[[ SUPPLIED INFORMATION open ]]
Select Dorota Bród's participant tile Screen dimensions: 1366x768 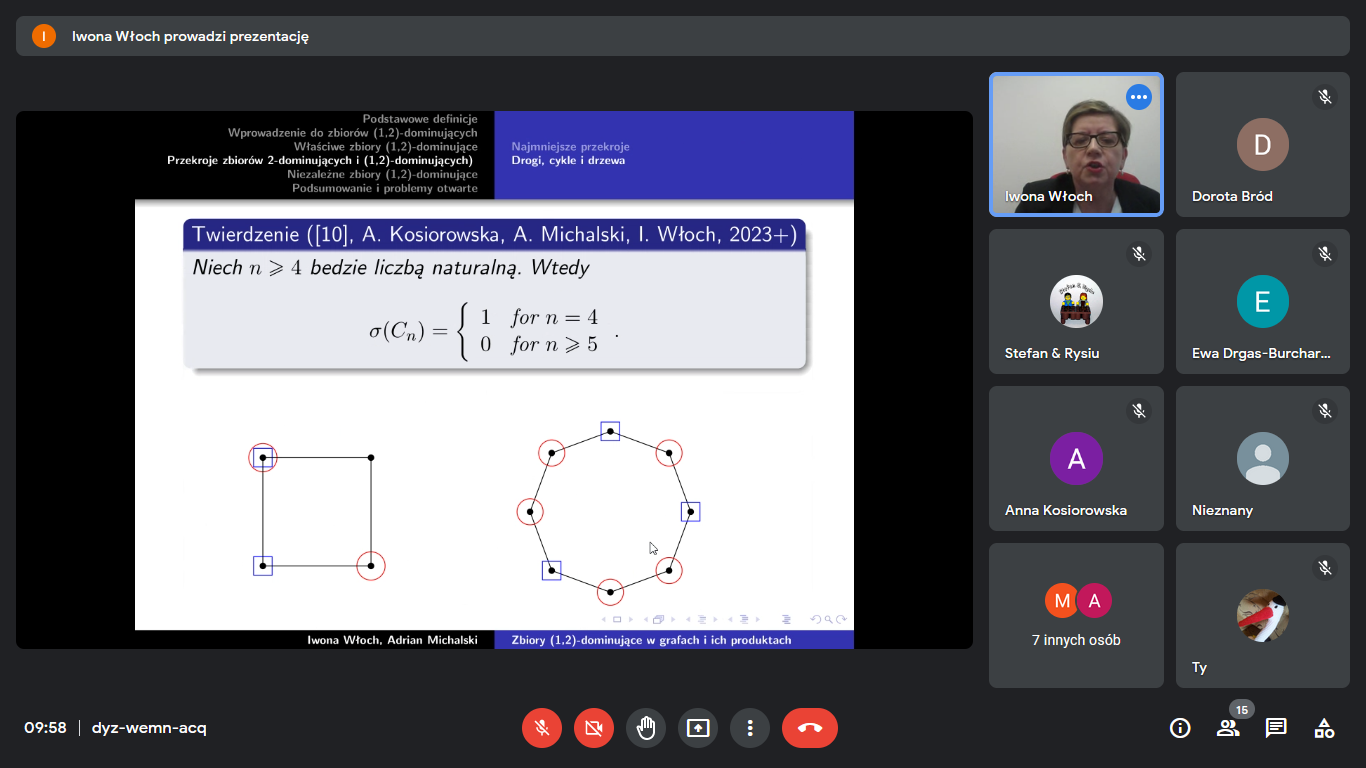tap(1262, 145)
[[ SUPPLIED INFORMATION closed ]]
[[ SUPPLIED INFORMATION open ]]
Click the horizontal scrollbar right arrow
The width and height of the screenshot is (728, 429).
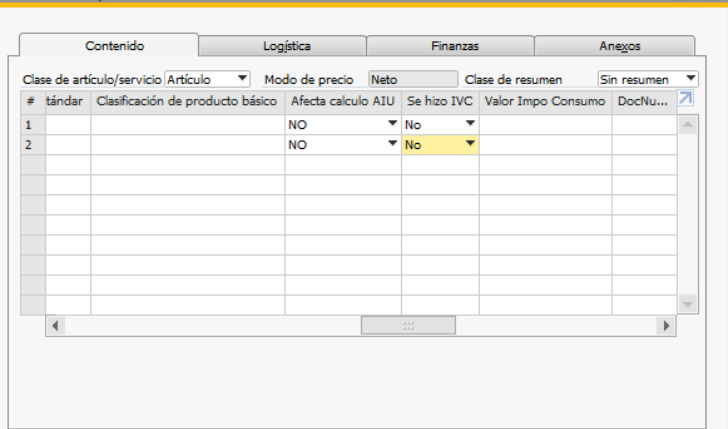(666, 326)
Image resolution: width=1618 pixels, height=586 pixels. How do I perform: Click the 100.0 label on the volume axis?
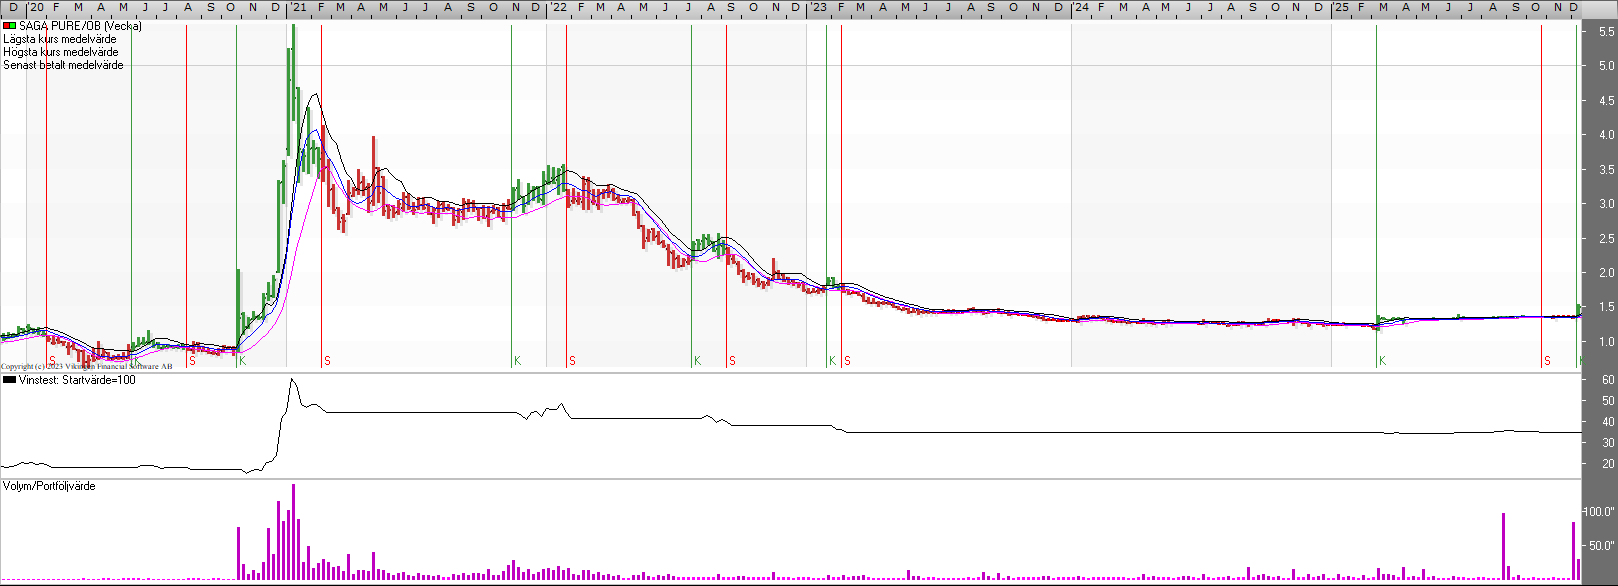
[[ SUPPLIED INFORMATION closed ]]
> **WORK INSTRUCTIONS**:
Return the total of lines in these records that hold "Click", without any other words.

> **ANSWER AREA**:
2